In particolare, l’arsenico è stato rilevato in tutti i campioni, anche se sempre sotto i limiti consentiti. Il nichel non è stato trovato, mentre il manganese è presente solo in tracce o assente nella maggior parte delle acque. Anche l’antimonio, probabilmente legato al materiale delle bottiglie in Pet, è stato rilevato in quantità minime.
Il caso del Tfa
Uno degli elementi più discussi è la presenza di Tfa (acido trifluoroacetico), una sostanza appartenente alla famiglia dei Pfas, spesso definiti inquinanti eterni.
Pur non essendo considerato un rischio immediato per la salute nei livelli rilevati, la rilevazione di Tfa nella maggior parte dei campioni analizzati è un segnale importante di contaminazione ambientale diffusa.
Lo studio sottolinea che solo alcune acque risultano prive di questa sostanza, confermando quanto sia difficile evitarne la presenza nel ciclo idrico moderno.
Anche la bottiglia conta
Non si valuta solo l’acqua ma anche il contenitore.
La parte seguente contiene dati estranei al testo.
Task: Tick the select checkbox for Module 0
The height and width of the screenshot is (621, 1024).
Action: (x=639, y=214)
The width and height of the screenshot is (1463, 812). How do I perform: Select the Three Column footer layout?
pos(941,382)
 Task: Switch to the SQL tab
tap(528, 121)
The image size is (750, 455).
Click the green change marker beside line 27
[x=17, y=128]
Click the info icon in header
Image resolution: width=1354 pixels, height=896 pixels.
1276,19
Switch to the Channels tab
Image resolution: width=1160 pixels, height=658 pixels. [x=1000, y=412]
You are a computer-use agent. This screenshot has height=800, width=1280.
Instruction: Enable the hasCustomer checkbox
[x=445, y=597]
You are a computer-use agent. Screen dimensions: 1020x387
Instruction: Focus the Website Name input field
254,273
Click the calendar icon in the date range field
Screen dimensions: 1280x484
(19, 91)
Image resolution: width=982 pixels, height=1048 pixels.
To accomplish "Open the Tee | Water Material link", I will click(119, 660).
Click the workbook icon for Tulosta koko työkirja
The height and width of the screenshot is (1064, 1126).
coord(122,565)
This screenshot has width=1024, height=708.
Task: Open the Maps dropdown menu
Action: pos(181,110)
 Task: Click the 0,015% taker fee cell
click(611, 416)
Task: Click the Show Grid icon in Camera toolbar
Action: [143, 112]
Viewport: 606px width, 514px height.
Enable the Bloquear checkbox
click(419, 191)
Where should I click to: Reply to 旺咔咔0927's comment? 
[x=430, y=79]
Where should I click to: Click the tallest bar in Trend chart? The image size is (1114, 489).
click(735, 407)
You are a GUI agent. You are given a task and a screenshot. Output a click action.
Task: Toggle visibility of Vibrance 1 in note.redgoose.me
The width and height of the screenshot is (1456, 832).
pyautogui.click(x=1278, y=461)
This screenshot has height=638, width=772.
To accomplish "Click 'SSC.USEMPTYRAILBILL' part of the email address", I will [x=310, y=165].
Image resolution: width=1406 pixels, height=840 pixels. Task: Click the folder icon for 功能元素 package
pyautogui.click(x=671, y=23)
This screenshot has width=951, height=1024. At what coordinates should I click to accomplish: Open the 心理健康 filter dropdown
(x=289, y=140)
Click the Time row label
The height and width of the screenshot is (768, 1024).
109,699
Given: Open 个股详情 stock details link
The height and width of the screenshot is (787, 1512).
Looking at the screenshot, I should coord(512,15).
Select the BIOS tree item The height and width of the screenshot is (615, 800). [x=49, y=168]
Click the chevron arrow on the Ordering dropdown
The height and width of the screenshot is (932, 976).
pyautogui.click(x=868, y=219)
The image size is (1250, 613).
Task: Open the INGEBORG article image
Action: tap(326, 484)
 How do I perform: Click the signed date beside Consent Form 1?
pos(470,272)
Il peso della plastica, l’uso di materiali riciclati e il tipo di etichetta influiscono sul giudizio finale. Le differenze tra i prodotti sono significative: alcune bottiglie sono più leggere e quindi più sostenibili, mentre altre utilizzano più plastica per litro. Anche il tipo di etichetta può incidere sul riciclo, con la plastica generalmente preferita rispetto alla carta.